Key residual failure modes and compact mitigations.

Failure modes:
- Innocent-looking queries or N+1s on newly-hot endpoints.
- Extra network hops or cache misuse in critical flows.
- Agents adding “simple” abstractions that add allocations/indirection.
Harness/PR encoding:
- Perf lane: PR label perf_sensitive required for tagged hot paths; triggers:
  - small LOC cap,
  - required before/after timing or query-plan snapshot.
- Guardrails:
  - Block new cross-boundary calls from hot paths without a short PERF-JUST: note.
  - Simple static checks: new queries in hot dirs must use existing scopes/loaders.

Failure modes:
- New flows with no logs/metrics.
- Existing alerts silently invalidated by renamed fields or tags.
Harness/PR encoding:
- Obs rule: when touching controller/job/worker in tagged areas, require either:
  - log/metric change in same diff, or
  - OBS-NOCHANGE: justification.
- Diff check: if an alert/query references fields/labels being changed, require reviewer ack OBS-ACK comment.

Failure modes:
- Conditionals proliferate around feature flags / env vars.
- Flag lifecycle (rollout → cleanup) never completed.
Harness/PR encoding:
- Flag lane: new flag requires:
  - owner,
  - expiry or cleanup condition,
  - single source of truth file touched.
- Rule: if adding a branch to code with existing 2+ flag checks, fail with suggestion to extract a strategy object or retire old flags first.

Failure modes:
- Observability, auth, and caching added ad hoc in multiple layers.
- Subtle policy differences between paths that should match.
Harness/PR encoding:
- Tagged cross-cut dirs (auth, billing, permissions):
  - block new inline checks in controllers/services; require use of central helper.
- Drift metric already present: extend to enforce NO_INLINE_AUTH / NO_INLINE_CACHE in tagged areas.

Failure modes:
- Tests that assert on incidental details; agents reinforce brittle patterns.
- New behaviors only covered via slow end-to-end tests.
Harness/PR encoding:
- Lane fast_path_change: for tagged flows, require at least one focused unit/contract test touching new branch.
- Simple heuristic: if only snapshot/E2E tests changed for non-UI code, warn and require reviewer comment TEST-OK.

Failure modes:
- CLI/API surfaces grow inconsistent names/flags.
- Operational scripts gain unsafe defaults.
Harness/PR encoding:
- For CLI/MCP/ops scripts:
  - naming rule: new commands must match existing verb/object patterns; simple regex/allowlist.
  - safety rule: destructive ops require explicit --yes and dry-run path; harness rejects otherwise.
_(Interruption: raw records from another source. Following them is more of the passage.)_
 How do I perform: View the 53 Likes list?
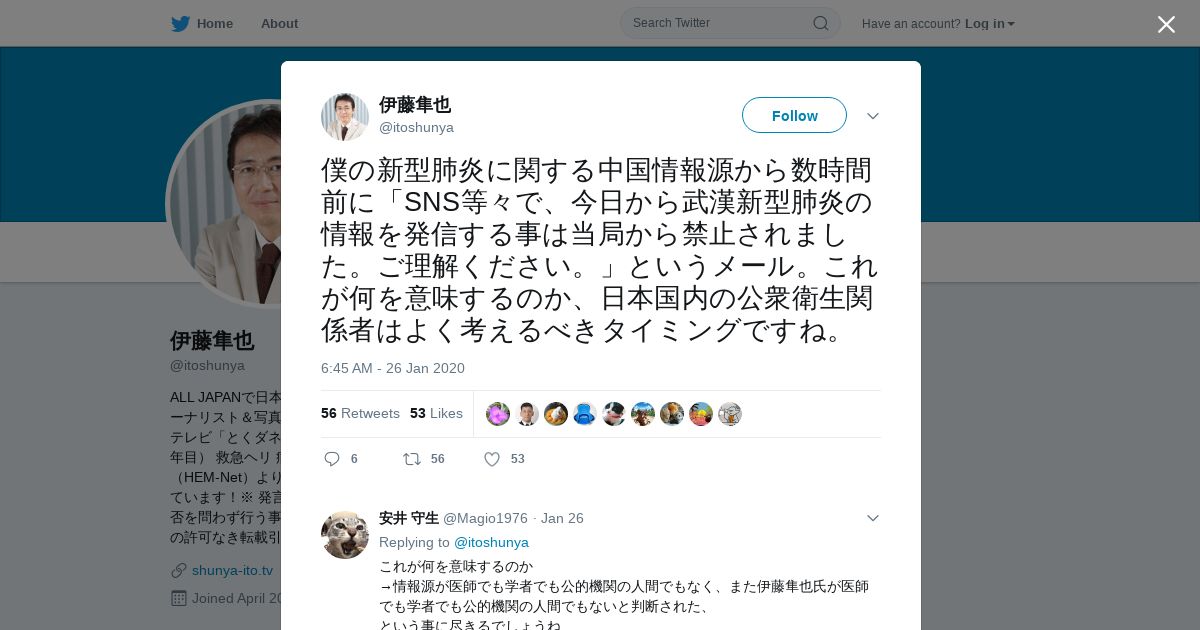coord(436,413)
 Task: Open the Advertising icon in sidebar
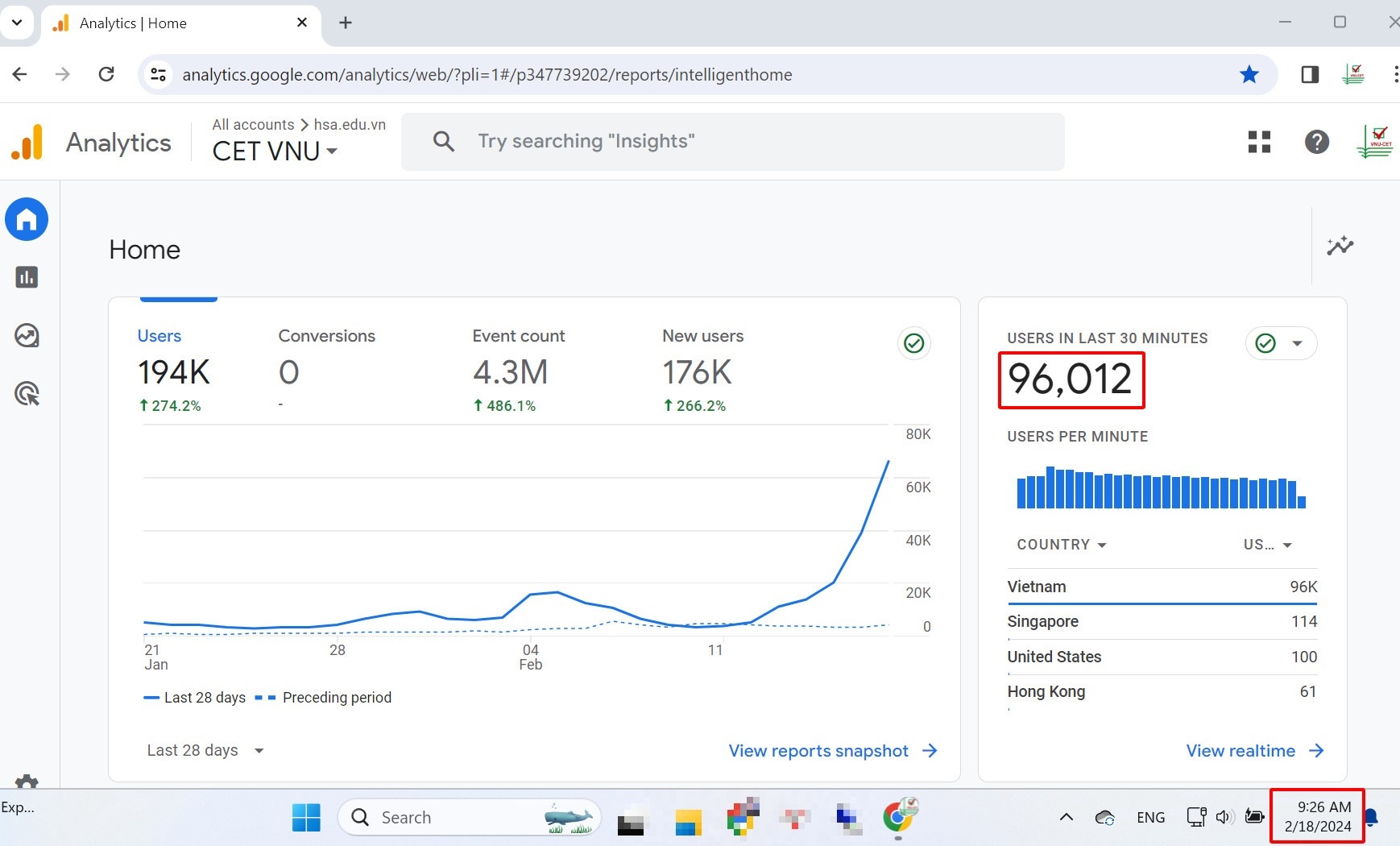pos(27,394)
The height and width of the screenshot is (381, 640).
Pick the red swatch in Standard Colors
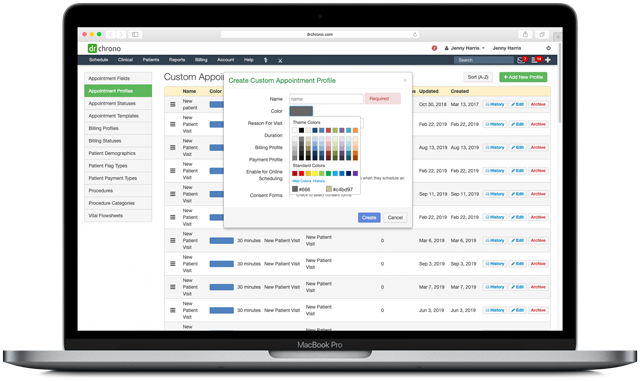click(301, 174)
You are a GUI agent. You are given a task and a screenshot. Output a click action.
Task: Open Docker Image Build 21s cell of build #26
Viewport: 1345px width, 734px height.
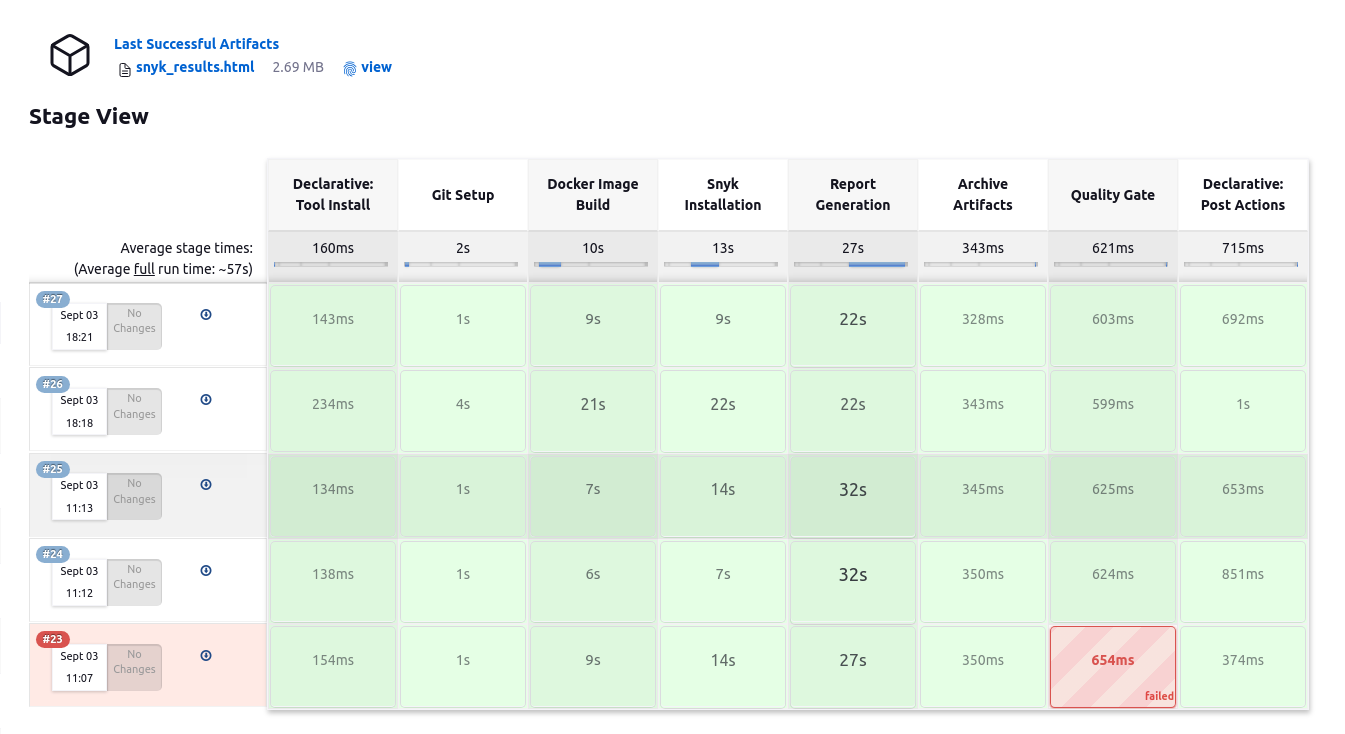tap(592, 411)
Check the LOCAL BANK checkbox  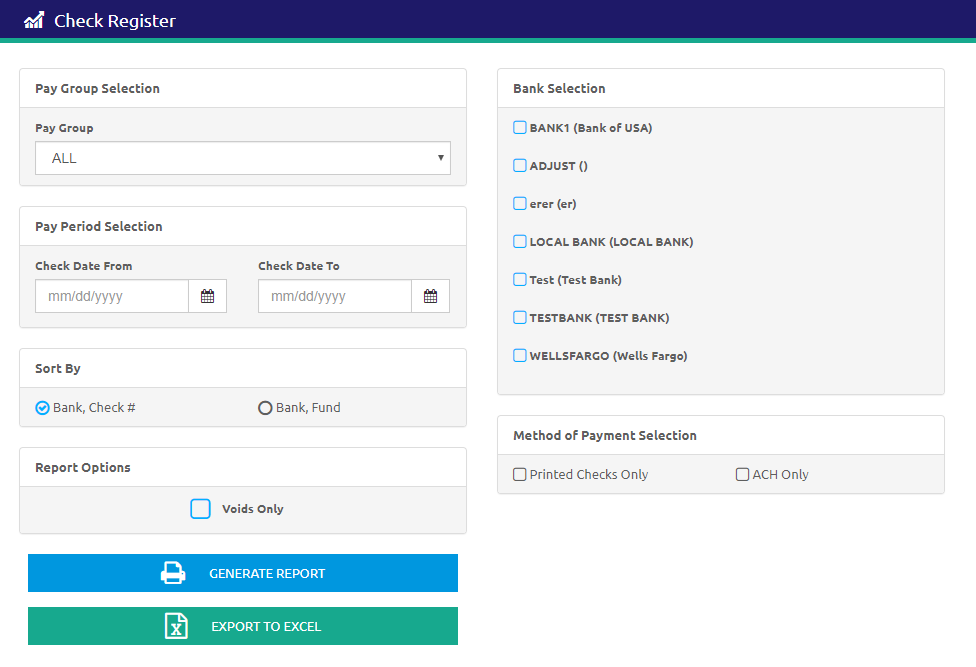point(520,241)
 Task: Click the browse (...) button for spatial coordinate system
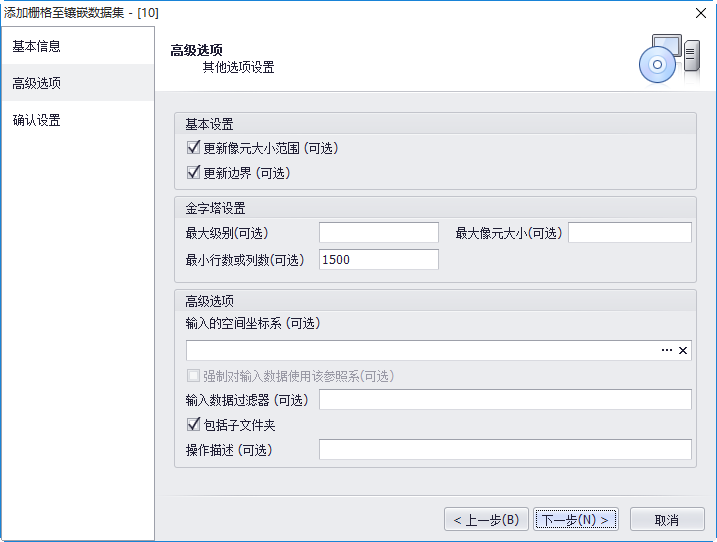667,351
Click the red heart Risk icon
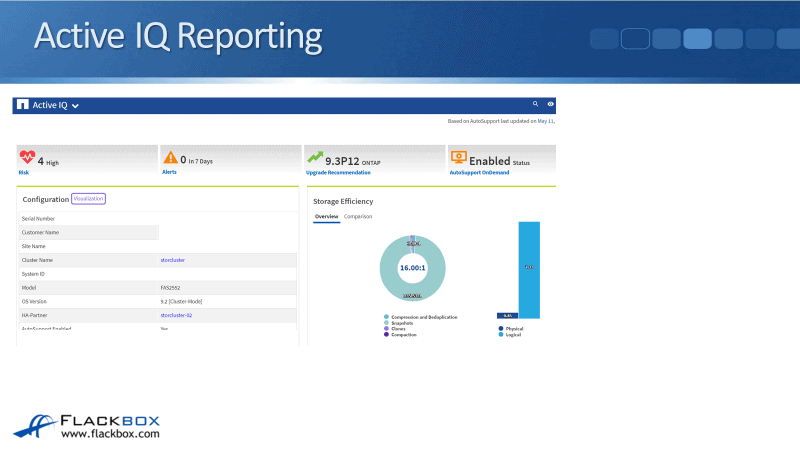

Keeping rules from becoming a maze

Group by 3–4 lanes, not dozens of micro-rules:
1. perf_sensitive
2. obs_sensitive
3. flag_change
4. core_policy_change
Each lane:
- 1–3 enforced checks,
- 1–2 allowed escape hatches via short justification tags.
Encode rules at boundary/tag level, not arbitrary dirs.
Review checklist shrinks to: “Did we pick the right lane? Any lane missing?” rather than re-verifying every rule by hand.